[Texte source]

+++++

Enfin, il est possible de solliciter des dérogations à certaines règles de construction. Ces dérogations ne peuvent qu’être délivrées par le préfet.
Un plan pluriannuel de travaux pour passer à l’action
Concrétiser une surélévation en copropriété exige aussi d’obtenir en assemblée générale le feu vert des copropriétaires. Le guide fait notamment un focus sur le caractère désormais obligatoire du plan pluriannuel de travaux (PPT) - en vertu de la loi Climat et Résilience - dans toutes les copropriétés de plus de 15 ans comprenant des immeubles à destination partielle ou totale d’habitation. Il peut s’appuyer sur l’éventuel diagnostic de performance énergétique (DPE) ou diagnostic technique global (DTG) déjà réalisé. Ce dispositif, qui comporte entre autres, une proposition d'échéancier pour les travaux dont la réalisation apparaît nécessaire dans les 10 prochaines années, permet d’inciter les copropriétaires à réaliser des travaux de rénovation.
Des développements du guide sont également consacrés au référé préventif, procédure non obligatoire, toutefois "hautement recommandée" avant de réaliser des travaux, particulièrement en milieu urbain, pour prévenir de nombreux litiges. Il consiste en un constat, par un expert judiciaire désigné par le juge des référés, de l’état des immeubles voisins et de celui surélevé.

+++++

[Données extraites]

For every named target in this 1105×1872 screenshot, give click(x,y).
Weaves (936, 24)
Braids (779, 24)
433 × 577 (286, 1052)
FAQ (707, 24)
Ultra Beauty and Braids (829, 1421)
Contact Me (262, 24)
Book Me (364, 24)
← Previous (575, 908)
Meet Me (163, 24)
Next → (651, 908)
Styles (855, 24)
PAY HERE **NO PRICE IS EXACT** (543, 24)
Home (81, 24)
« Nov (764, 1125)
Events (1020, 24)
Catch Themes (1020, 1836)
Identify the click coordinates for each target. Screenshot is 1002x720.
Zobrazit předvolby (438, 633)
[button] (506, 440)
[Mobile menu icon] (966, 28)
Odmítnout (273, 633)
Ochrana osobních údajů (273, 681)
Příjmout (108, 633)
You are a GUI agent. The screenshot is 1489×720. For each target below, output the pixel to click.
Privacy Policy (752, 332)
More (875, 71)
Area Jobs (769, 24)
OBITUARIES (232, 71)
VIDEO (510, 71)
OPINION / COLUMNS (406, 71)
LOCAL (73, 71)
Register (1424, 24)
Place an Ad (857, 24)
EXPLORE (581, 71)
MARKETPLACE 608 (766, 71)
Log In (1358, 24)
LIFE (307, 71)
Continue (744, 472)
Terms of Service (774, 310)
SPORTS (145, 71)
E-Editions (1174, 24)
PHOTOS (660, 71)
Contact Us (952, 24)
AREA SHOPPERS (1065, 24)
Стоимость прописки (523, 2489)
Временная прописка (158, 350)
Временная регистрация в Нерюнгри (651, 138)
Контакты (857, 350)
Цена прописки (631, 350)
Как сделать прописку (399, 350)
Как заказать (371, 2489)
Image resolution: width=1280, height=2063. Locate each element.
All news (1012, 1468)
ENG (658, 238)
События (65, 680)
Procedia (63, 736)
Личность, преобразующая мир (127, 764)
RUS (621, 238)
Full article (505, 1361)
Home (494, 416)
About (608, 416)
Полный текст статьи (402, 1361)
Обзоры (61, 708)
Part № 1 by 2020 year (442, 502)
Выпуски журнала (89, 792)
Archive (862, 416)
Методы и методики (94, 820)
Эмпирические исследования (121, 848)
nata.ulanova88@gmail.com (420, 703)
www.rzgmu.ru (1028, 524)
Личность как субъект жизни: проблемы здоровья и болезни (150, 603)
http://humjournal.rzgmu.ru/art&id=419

+++++

[Présentation de l'exercice] Recopiez à l'identique le passage du texte source qui va de « Des développements du » jusqu'à « de celui surélevé. » inclus.

[Exercice corrigé]
Des développements du guide sont également consacrés au référé préventif, procédure non obligatoire, toutefois "hautement recommandée" avant de réaliser des travaux, particulièrement en milieu urbain, pour prévenir de nombreux litiges. Il consiste en un constat, par un expert judiciaire désigné par le juge des référés, de l’état des immeubles voisins et de celui surélevé.